The problems at the beleaguered BSA worsened when the senior national team failed to qualify for the 2008 Beijing Olympics in Angola last month.
Coach Flosh Ngwenya attributed their poor display to lack of support from the federation, and also accused them of failing to pay his salary on time.
It is mind-boggling that BSA still owed Ngwenya as of yesterday, despite having received just over R500000 from the National Lotteries Board for his salary.
Some of the repeated widely publicised allegations, including mismanagement of funds, have been strongly denied by BSA president Vusi Mghobhozi.
I am also concerned about the deafening silence from the portfolio committee on Sport and Recreation on this matter.
It is also surprising that the South African Sports Confederation and Olympic Committee (Sascoc) are also keeping mum.

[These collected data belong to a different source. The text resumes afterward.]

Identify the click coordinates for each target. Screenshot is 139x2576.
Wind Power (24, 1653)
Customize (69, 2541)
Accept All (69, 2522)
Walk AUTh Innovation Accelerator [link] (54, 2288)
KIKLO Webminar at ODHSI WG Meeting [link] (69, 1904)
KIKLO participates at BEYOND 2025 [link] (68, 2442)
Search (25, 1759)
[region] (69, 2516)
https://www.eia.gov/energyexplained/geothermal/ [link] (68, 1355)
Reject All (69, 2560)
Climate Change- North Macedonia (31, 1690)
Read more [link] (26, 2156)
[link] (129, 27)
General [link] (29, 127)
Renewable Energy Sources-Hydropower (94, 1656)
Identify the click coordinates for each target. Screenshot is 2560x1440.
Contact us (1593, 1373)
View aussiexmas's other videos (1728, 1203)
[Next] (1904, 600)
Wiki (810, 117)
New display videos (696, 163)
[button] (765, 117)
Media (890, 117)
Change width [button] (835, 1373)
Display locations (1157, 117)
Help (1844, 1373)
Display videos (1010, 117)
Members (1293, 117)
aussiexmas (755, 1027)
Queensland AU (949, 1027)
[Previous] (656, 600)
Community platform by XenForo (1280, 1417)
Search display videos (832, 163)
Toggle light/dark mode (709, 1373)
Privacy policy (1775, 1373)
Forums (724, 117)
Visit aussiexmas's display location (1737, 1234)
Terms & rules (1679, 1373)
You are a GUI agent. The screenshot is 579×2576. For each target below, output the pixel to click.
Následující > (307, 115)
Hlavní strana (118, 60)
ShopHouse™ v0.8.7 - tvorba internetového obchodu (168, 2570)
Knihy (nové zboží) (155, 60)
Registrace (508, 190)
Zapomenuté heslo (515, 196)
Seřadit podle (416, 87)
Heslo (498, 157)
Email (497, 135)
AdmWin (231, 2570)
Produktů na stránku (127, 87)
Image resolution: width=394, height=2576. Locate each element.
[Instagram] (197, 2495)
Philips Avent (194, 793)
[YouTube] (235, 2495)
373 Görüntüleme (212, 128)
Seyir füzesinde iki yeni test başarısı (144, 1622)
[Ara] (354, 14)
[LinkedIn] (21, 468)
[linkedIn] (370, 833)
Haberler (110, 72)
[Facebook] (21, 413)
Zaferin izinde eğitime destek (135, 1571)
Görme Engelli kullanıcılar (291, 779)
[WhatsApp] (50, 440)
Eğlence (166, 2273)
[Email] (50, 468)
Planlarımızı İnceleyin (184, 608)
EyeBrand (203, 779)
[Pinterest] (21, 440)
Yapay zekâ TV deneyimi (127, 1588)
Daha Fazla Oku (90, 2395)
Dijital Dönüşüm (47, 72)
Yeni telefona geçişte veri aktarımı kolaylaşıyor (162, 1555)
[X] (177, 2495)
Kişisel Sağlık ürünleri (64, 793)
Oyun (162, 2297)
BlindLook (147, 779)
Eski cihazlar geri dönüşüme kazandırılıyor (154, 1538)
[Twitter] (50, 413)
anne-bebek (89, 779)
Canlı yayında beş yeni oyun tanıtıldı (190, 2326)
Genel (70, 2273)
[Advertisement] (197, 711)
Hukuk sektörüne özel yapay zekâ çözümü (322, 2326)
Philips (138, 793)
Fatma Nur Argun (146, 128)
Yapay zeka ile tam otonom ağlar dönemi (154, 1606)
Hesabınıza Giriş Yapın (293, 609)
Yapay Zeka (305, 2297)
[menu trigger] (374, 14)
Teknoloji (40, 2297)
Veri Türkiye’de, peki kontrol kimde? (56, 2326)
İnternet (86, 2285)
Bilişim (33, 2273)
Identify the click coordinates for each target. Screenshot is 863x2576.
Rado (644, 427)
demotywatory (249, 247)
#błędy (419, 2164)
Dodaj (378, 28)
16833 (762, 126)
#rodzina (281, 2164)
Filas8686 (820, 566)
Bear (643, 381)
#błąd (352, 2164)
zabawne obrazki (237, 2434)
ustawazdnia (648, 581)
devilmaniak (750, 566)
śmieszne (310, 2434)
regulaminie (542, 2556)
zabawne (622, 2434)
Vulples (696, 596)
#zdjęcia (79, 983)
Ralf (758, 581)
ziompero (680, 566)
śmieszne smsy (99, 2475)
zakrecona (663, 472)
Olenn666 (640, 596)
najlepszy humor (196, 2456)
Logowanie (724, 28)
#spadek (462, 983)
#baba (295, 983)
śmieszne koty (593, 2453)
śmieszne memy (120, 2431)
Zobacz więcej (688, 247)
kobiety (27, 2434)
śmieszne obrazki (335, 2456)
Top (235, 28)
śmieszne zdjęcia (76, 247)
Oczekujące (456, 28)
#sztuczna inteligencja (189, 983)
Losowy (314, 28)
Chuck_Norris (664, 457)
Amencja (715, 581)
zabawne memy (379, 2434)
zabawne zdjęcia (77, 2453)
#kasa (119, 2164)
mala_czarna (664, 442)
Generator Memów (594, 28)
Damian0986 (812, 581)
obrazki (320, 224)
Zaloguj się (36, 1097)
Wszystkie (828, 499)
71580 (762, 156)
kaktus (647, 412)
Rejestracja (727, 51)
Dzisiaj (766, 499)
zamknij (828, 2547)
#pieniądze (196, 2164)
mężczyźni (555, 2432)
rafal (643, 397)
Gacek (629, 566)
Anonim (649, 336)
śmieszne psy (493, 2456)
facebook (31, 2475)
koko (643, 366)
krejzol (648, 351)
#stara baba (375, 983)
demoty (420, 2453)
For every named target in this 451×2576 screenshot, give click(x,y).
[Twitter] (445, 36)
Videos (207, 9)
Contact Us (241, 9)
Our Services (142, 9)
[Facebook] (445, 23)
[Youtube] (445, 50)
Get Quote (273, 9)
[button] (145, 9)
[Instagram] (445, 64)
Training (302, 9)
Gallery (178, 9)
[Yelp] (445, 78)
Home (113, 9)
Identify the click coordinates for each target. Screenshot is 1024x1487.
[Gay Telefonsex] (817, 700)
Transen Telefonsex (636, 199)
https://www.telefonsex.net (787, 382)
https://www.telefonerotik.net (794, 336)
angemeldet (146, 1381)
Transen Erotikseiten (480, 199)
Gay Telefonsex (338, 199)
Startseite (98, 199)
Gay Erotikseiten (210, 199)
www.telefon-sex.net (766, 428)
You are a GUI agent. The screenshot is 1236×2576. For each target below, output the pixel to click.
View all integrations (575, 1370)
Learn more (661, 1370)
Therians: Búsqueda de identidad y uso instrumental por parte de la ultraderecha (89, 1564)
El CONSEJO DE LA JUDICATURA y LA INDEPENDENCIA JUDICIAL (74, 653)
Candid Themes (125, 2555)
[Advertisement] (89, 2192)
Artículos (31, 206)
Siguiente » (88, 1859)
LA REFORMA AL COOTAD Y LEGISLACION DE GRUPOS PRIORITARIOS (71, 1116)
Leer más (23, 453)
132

What makes it even more disturbing is the fact that Mghobhozi is apparently a highly influential board member of Sascoc.
This comes at a time when many sports administrators have started campaigning ahead of the Sascoc board elections next year.
Basketball was one of the fastest growing sporting codes about 10 years ago, but it has been turned into a laughing stock.
It is also worrying that there are no more development activities in this sport.
At tertiary level, there used to be the Campus Basketball League where the likes of Ngwenya, Nakedi Maputla, Lydia Monyepao and Emmarentia Ledwaba excelled as players.
Following the demise of the United Schools Sports Association of South Africa, the only development tournament now is the Engen Under-18 Cup, played over one week.
Furthermore, there are no leagues run by BSA, which must surely be a perfect entry point for the Department of Sports and Recreation to deal with BSA problems.
My submission to the government and Sascoc is to treat all codes equally, hence my call to Minister Makhenkesi Stofile and Sascoc president Moss Mashishi to act now.